Prepare Data using Amazon EMR - Amazon SageMaker

Prepare Data using Amazon EMR

Data scientists and data engineers use Apache Spark, Hive, and Presto on Amazon EMR for fast data preparation. Studio comes with built-in integration of Amazon EMR, enabling you to perform petabyte-scale interactive data preparation and machine learning right in your Studio notebook. Within your notebook, you can visually browse, discover, and connect to Amazon EMR. After you connect, you can interactively explore, visualize, and prepare petabyte-scale data for machine learning (ML) using Apache Spark, Hive, and Presto. Amazon EMR can handle your ETL jobs, run large-scale model training, perform analyses, and handle reporting, among many other capabilities.

For guided instructions about how to connect to an Amazon EMR cluster from SageMaker Studio, see Create and manage Amazon EMR Clusters from SageMaker Studio to run interactive Spark and ML workloads.

  • You will need access to SageMaker Studio that is set up to use Amazon Virtual Private Cloud (Amazon VPC) mode.

  • All subnets used by SageMaker Studio must be private subnets.

  • If you use the sm-analytics utility to configure the SparkMagic kernel, follow one of these two prerequisites:

    • Make sure that the Amazon VPC interface endpoint is attached to all of the subnets used by SageMaker Studio.

    • Ensure that all of the subnets used by SageMaker Studio are routed to use a NAT gateway. For more information, see NAT gateways.

  • If either one of the following points apply to you, you must have Spark and Livy installed when using Amazon EMR.

    • Your Amazon EMR cluster is in the same Amazon VPC as Studio.

    • Your cluster is in a Amazon VPC that's connected to the Amazon VPC in Studio.

  • The security groups for both Amazon SageMaker Studio and Amazon EMR must allow access to and from each other.

  • Your Amazon EMR security group must open port 8998, so that Amazon SageMaker Studio can communicate with the Spark cluster through Livy. For more information about setting up the security group, see Build SageMaker notebooks backed by Spark in Amazon EMR.

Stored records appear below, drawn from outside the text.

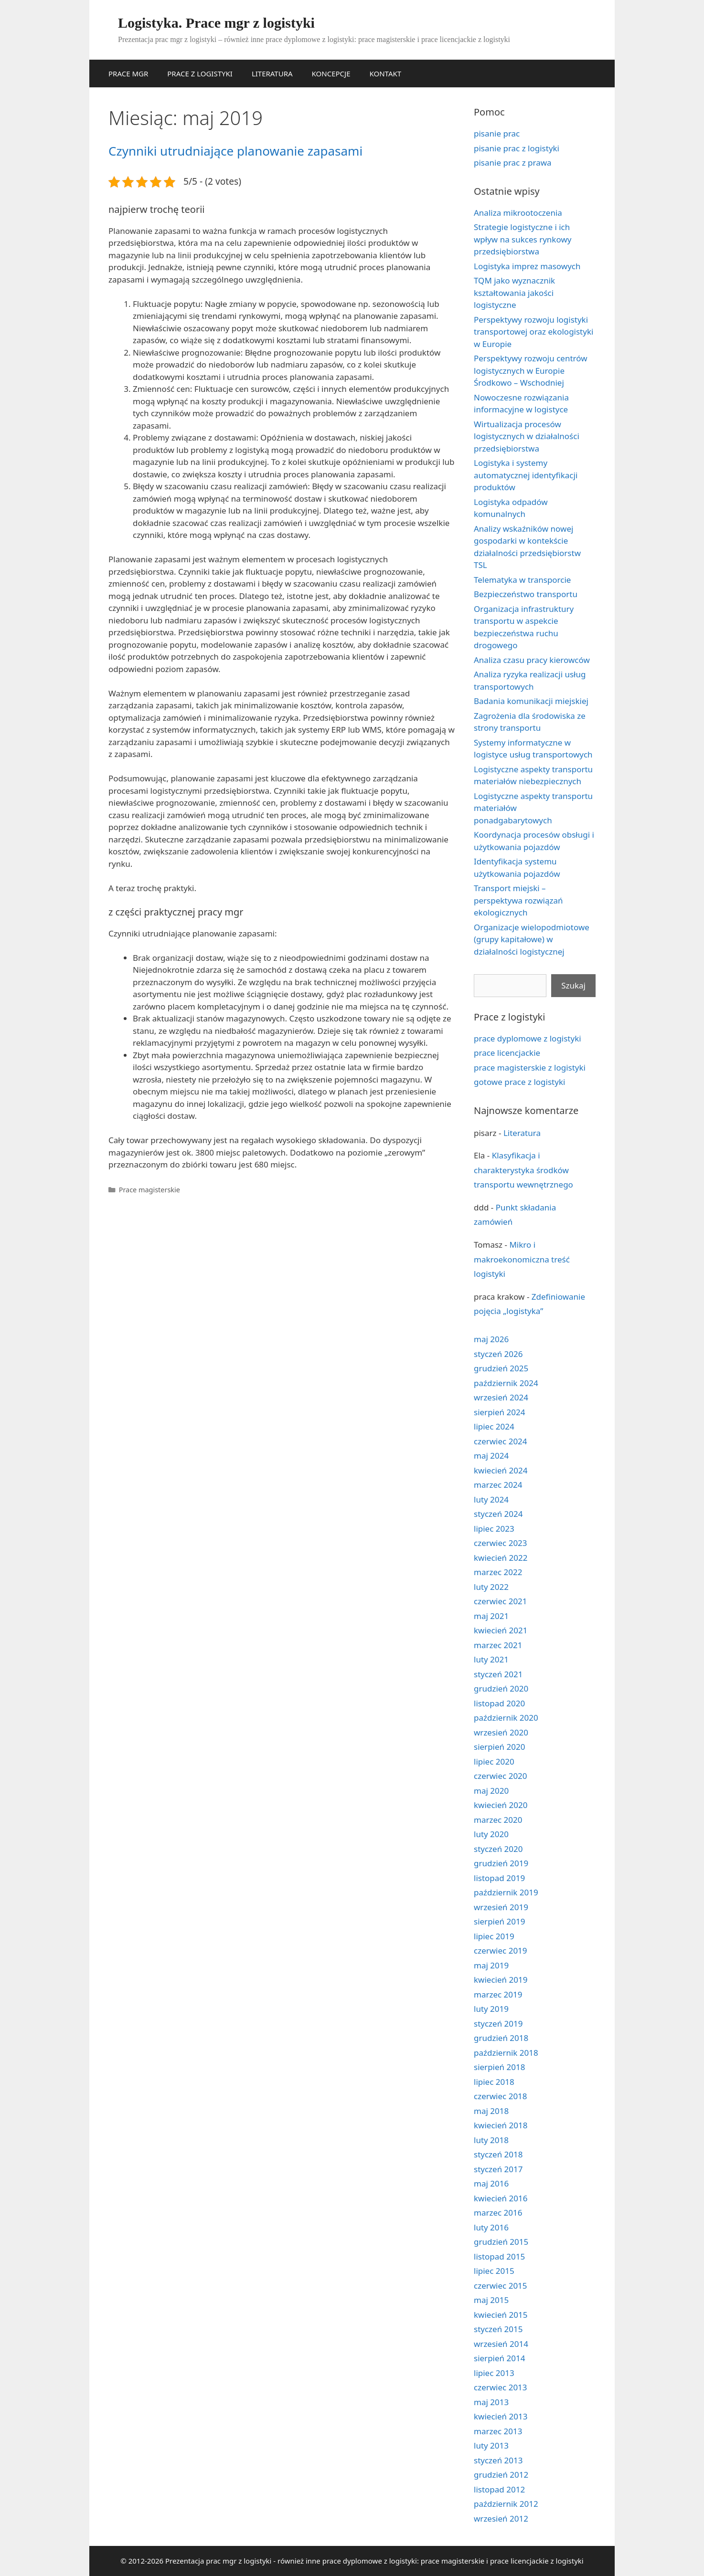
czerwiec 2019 (500, 1950)
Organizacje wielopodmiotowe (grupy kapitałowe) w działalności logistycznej (531, 939)
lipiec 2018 (494, 2081)
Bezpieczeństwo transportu (525, 594)
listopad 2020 (499, 1703)
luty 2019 (491, 2008)
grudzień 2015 (501, 2241)
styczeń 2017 (498, 2169)
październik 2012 (506, 2503)
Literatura (522, 1132)
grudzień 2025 (501, 1368)
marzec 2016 (498, 2212)
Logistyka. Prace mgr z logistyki (216, 23)
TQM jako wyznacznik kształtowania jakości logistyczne (514, 292)
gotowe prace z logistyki (519, 1081)
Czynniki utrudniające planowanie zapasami (235, 150)
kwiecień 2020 (500, 1804)
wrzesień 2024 (501, 1397)
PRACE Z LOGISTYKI (200, 73)
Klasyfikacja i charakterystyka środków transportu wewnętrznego (523, 1170)
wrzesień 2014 (501, 2343)
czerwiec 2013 (500, 2387)
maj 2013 (491, 2402)
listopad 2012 (499, 2489)
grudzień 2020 (501, 1688)
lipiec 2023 (494, 1528)
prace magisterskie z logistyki (530, 1067)
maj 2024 (491, 1455)
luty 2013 (491, 2445)
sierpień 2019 (499, 1921)
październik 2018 (506, 2052)
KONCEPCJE (331, 73)
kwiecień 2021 (500, 1630)
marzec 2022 (498, 1572)
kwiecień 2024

  • To connect to an Amazon EMR cluster from Studio, you must first access SageMaker Studio. If you have not set up SageMaker Studio, follow the Get Started guide.

  • If you created a new domain during Studio setup, then discovering an Amazon EMR cluster from Studio should be available to you.

  • SageMaker Studio comes with built-in support to connect to EMR clusters in the following images and kernels:

    • Images: Data Science, Data Science 2.0, SparkMagic, SparkAnalytics 1.0, PyTorch 1.8, TensorFlow 2.6

    • Kernel: PySpark and Spark kernels for the SparkMagic image, Python 3 (IPython) for the Data Science, Data Science 2.0, PyTorch 1.8, TensorFlow 2.6 images.

  • If you want to connect to EMR clusters using another built-in image or your own image, follow instructions in Bring your own image.

Bring your own image

If you want to bring your own image, first install the following dependencies to your kernel. The following list shows pip commands with the library name that you will install.

pip install sparkmagic pip install sagemaker-studio-sparkmagic-lib pip install sagemaker-studio-analytics-extension

You can update the libraries from the previous list manually, if they are not the latest version.

If you want to connect to Amazon EMR with Kerberos authentication, you must install the kinit client. Depending on your OS, the command to install the kinit client can vary. To bring an Ubuntu (Debian based) image, use the apt-get install -y -qq krb5-user command.